The Central Bank of Nigeria (CBN) in collaboration with the International Institute of Tropical Agriculture (IITA), government agencies and private firms have moved to stop the rejection of crops produced in Nigeria by other nations.
This follows the adoption of appropriate technologies for the reduction of aflatoxin in our crops, food, feeds and livestock which is expected to help achieve zero rejection of commodities exported from Nigeria.
This disclosure is contained in a communique issued at the end of a one-day workshop organised in Abuja by Harvest Field Industries Limited and IITA, aimed at sharing results of aflatoxin levels in maize sampled nationwide under the CBN Anchor Borrowers Programme 2020 Wet Season Project.
The workshop’s theme was ‘Scaling Solutions to Control Aflatoxin in Nigeria’s Crop Value Chain: The test results under the CBN Anchor Borrowers Programme 2020 Wet Season Project.’
What the CBN, IITA, Others are saying
The communique partly reads, “Also, it (the workshop) is to prompt concerted efforts towards the adoption of appropriate technologies for the reduction of aflatoxin in our crops, food, feeds and livestock as required by global food quality standards.
“Reduced aflatoxin prevalence will contribute tremendously towards achieving zero rejection of our export commodities and ensure food safety in Nigeria.”
Other participants at the workshop apart from CBN, IITA and Harvest Field, included the Federal Ministry of Agriculture and Rural Development, the National Agency for Food and Drug Administration and Control, and the Standards Organisation of Nigeria.
The list of participants in the workshop also includes the Federal Competition and Consumer Protection Commission, the Federal Ministry of Health, Value Seeds Limited, Maize Association of Nigeria, National Groundnut Producers Processors and Marketers Association of Nigeria, among others.

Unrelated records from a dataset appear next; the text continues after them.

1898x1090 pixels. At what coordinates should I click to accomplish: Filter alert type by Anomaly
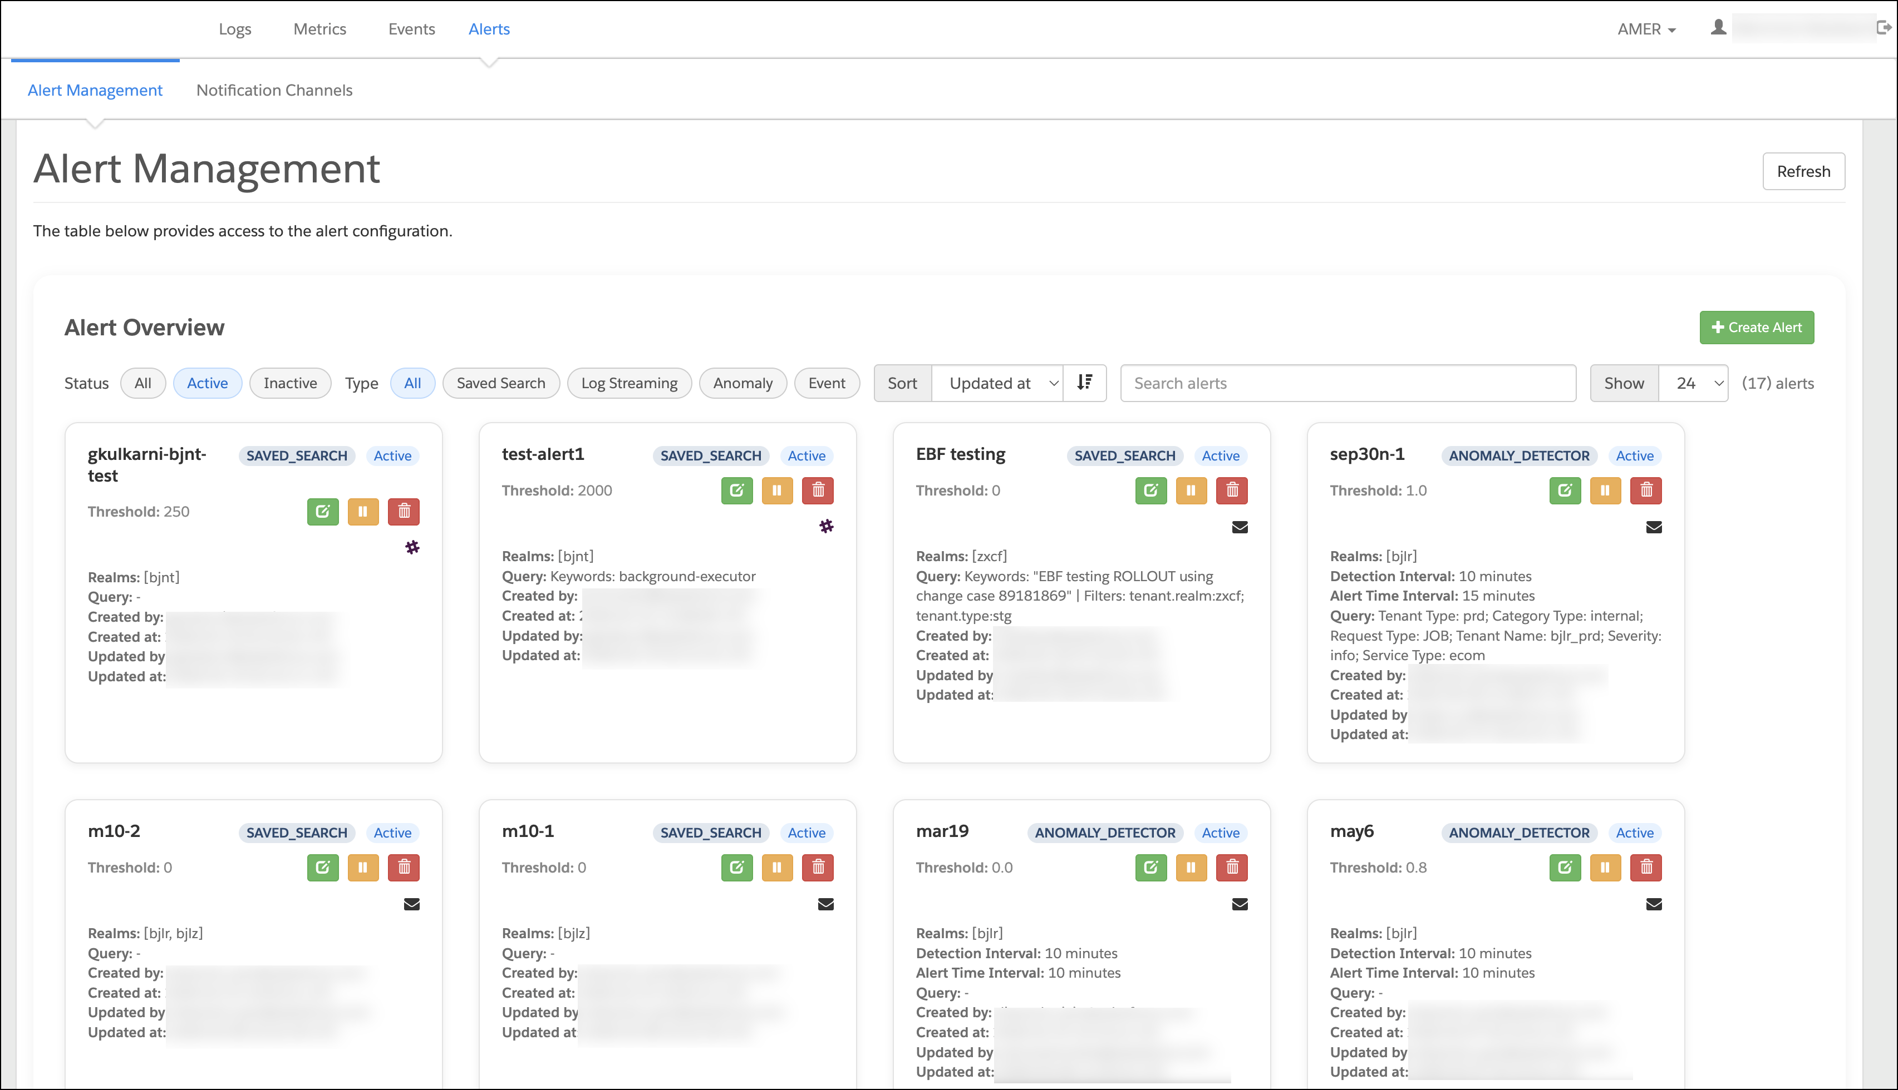coord(742,383)
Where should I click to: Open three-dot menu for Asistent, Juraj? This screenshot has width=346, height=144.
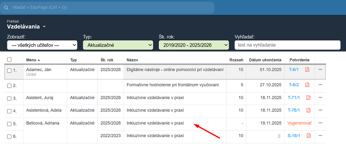320,98
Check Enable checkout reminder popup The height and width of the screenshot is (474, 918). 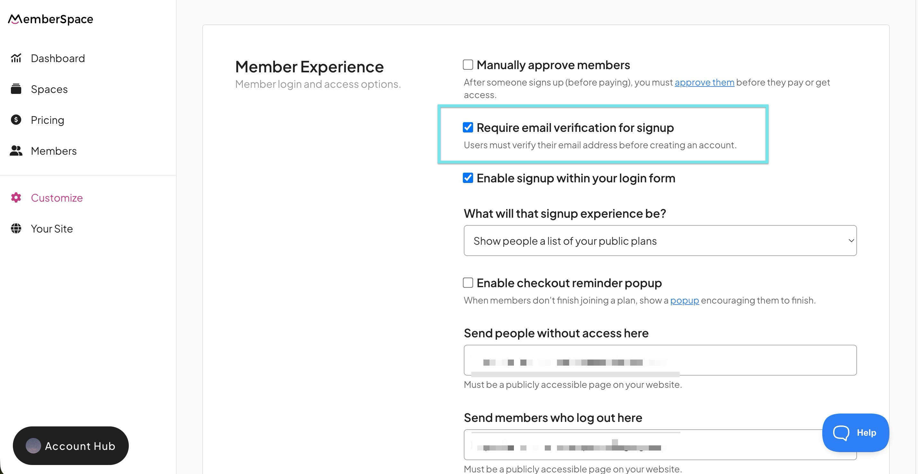(x=468, y=283)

During the technical session, participants at the workshop recommended that the inter-ministerial committee on aflatoxin regulation and enforcement of food safety laws in Nigeria should be revived in addition to calls for the enactment of technical policy regulating the testing and enforcement of allowable aflatoxin limits in food and feed processing and distribution industries, among others.
What you should know
Aflatoxins are harmful toxins produced by certain fungi that are found on agricultural crops such as maize (corn), peanuts, cottonseed, and tree nuts. Their presence on some grains grown in Nigeria has prompted the rejection of these agro-products in the international market.
In a bid to diversify the economy and ensure food security in the country, the federal government through the CBN and other government agencies and ministries have introduced various policies and measures to increase productivity in the agricultural sector, which is arguably the largest employer of labour in the country.